### EXERCISE OBJECTIVE
Reproduce the passage of the programming-systems overview below word for word, from "SWI is a free" up to and including "for easy porting.".

### PAGE EXTRACT
:::::

The Mozart system provides state-of-the-art support in two areas: open distributed computing and constraint-based inference. Mozart implements Oz, a concurrent object-oriented language with dataflow synchronization. Oz combines concurrent and distributed programming with logical constraint-based inference, making it a unique choice for developing multi-agent systems. Mozart is an ideal platform for both general-purpose distributed applications as well as for hard problems requiring sophisticated optimization and inferencing abilities. We have developed applications in scheduling and time-tabling, in placement and configuration, in natural language and knowledge representation, multi-agent systems and sophisticated collaborative tools.
SWI is a free version of prolog in the Edinburgh Prolog family (thus making it very similar to Quintus and many other versions). With: a large library of built in predicates, a module system, garbage collection, a two-way interface with the C language, plus many other features. It is meant as a educational language, so it's compiled code isn't the fastest. Although it similarity to Quintus allows for easy porting.
XPCE is freely available in binary form for the Linux version of SWI-prolog. XPCE is an object oriented X-windows GUI development package/environment.
Kali Scheme is a distributed implementation of Scheme that permits efficient transmission of higher-order objects such as closures and continuations. The integration of distributed communication facilities within a higher-order programming language engenders a number of new abstractions and paradigms for distributed computing. Among these are user-specified load-balancing and migration policies for threads, incrementally-linked distributed computations, agents, and parameterized client-server applications. Kali Scheme supports concurrency and communication using first-class procedures and continuations. It integrates procedures and continuations into a message-based distributed framework that allows any Scheme object (including code vectors) to be sent and received in a message.

:::::

### COLLECTED MATERIAL

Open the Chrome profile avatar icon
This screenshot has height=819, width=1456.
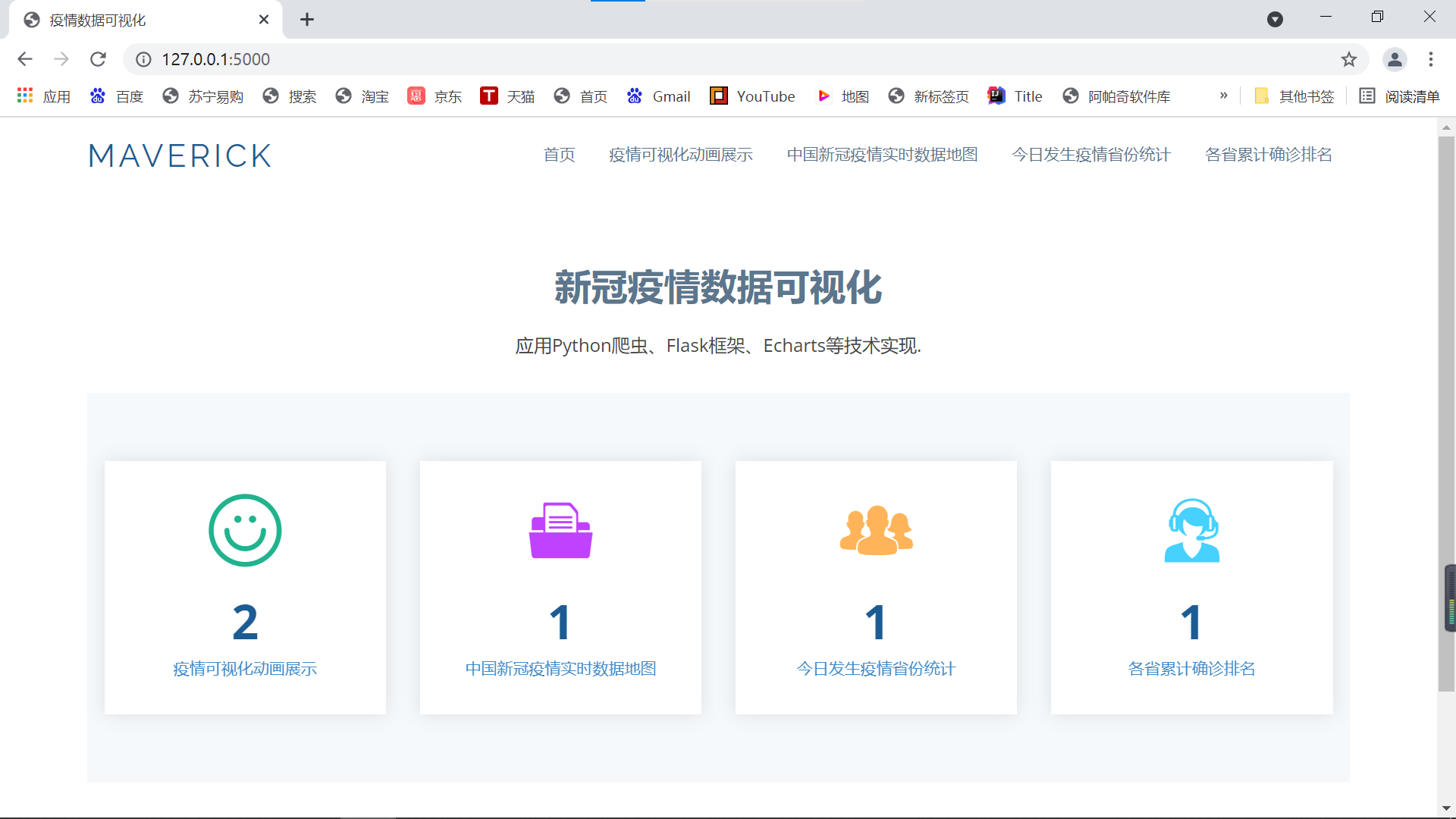1395,59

:::::

### THE RESPONSE
SWI is a free version of prolog in the Edinburgh Prolog family (thus making it very similar to Quintus and many other versions). With: a large library of built in predicates, a module system, garbage collection, a two-way interface with the C language, plus many other features. It is meant as a educational language, so it's compiled code isn't the fastest. Although it similarity to Quintus allows for easy porting.